(Collected data entries)
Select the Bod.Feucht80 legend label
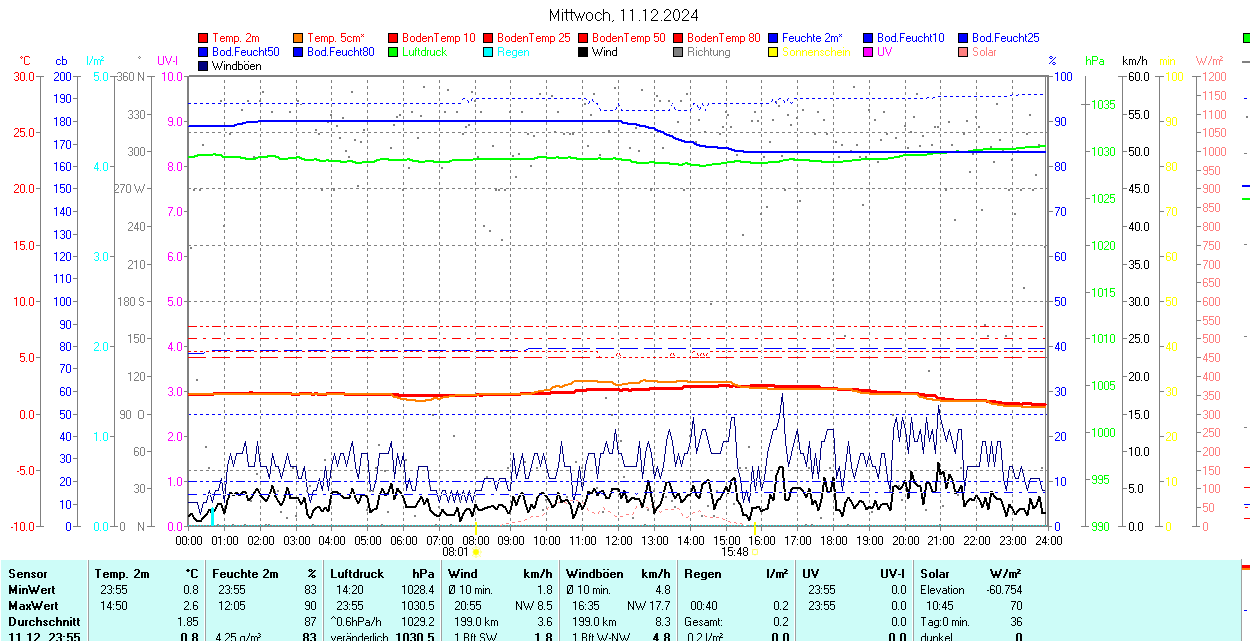Viewport: 1250px width, 641px height. (340, 52)
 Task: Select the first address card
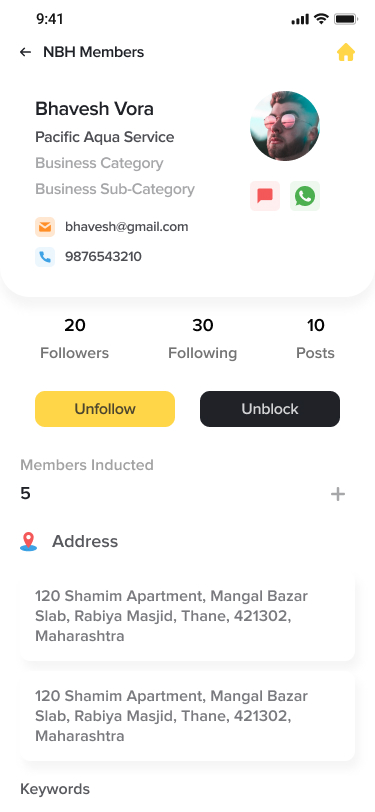point(188,616)
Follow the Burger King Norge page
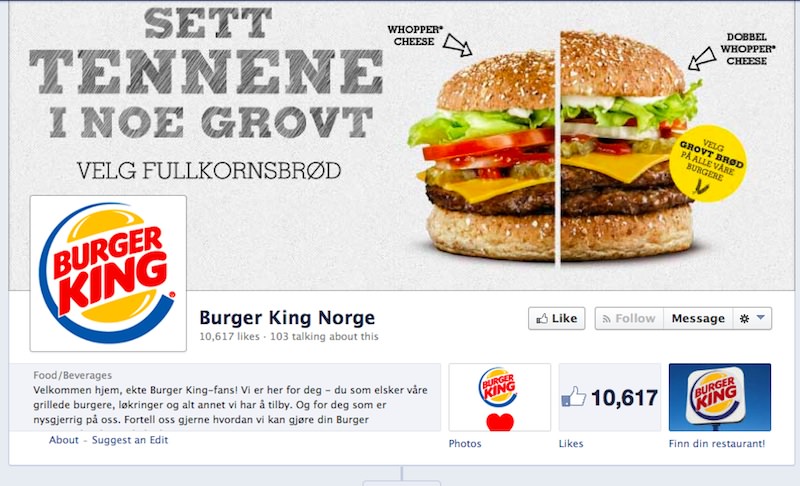Screen dimensions: 800x486 click(x=629, y=319)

§ EXERCISE: Output a faithful copy of the data, with each picture left out.

§ ANSWER AREA:
Select the Bod.Feucht80 legend label
Viewport: 1250px width, 641px height. (340, 52)
 Task: Select the first address card
point(188,616)
Follow the Burger King Norge page
Screen dimensions: 800x486 click(x=629, y=319)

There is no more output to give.